About a year ago, UK web accessibility activist Matthew Somerville worked up an accessible, x-browser version of UK cinema chain Odeon’s web site. His work won acclaim from such disparate sources as the Guardian and snarky IT industry newsletter NTK. Even Odeon themselves seemed pleased, as they allowed Mr. Somerville to keep the site going as a public service.

Until now. Starting on the 22 of June, the increasingly appropriately named Odeon started sending Mr. Somerville strongly-worded emails threatening legal action for copyright infringement, among other things. The company insists they are acting in response to customer concerns about having submitted data to Mr. Somerville without realizing it, and also customer frustration at not being able to book tickets through Mr. Somerville’s site.

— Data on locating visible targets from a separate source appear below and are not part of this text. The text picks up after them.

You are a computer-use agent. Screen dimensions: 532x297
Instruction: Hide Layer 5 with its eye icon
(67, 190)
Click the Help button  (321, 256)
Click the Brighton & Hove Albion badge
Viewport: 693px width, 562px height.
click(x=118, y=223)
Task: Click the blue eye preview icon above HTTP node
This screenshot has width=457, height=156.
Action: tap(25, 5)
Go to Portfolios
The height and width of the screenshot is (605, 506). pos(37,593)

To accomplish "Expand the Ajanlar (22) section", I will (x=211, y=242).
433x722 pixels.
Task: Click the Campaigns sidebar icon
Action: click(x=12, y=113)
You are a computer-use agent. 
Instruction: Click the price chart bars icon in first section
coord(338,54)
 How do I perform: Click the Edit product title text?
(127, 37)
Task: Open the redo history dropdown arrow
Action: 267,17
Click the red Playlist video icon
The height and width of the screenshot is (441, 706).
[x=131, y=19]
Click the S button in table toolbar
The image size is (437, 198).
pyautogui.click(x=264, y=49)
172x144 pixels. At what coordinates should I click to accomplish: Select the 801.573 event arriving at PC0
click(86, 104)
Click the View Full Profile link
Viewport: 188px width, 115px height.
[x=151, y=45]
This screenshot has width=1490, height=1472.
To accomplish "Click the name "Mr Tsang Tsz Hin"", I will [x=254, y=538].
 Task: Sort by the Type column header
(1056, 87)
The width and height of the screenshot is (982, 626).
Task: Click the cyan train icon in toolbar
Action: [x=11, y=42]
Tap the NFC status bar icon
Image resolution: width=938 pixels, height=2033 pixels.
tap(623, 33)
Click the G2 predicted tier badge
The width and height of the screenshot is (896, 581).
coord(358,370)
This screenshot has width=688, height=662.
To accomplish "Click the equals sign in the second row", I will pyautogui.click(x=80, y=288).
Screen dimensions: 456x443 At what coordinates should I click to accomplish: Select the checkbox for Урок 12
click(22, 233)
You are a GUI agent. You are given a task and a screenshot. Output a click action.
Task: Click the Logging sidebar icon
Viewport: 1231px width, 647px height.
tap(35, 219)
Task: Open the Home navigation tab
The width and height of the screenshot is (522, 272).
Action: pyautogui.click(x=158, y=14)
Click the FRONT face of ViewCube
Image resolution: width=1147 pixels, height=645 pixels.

Odeon’s concerns about their customers’ personal data are well taken. However, if Odeon has received a significant number of complaints then a significant number of people have chosen an accessible, x-browser site over the mess of nested tables, invalid markup, alt-less images and only-works-in-IE/Win JavaScript that is the official site. Yet rather than fix their own site, Odeon has simply forced the accessible alternative off the web.

Apparently, some folks at Odeon think ignoring the desires of a significant number customers makes good business sense. I wonder if the company’s prospective buyers know this is the sort of company they’re bidding on?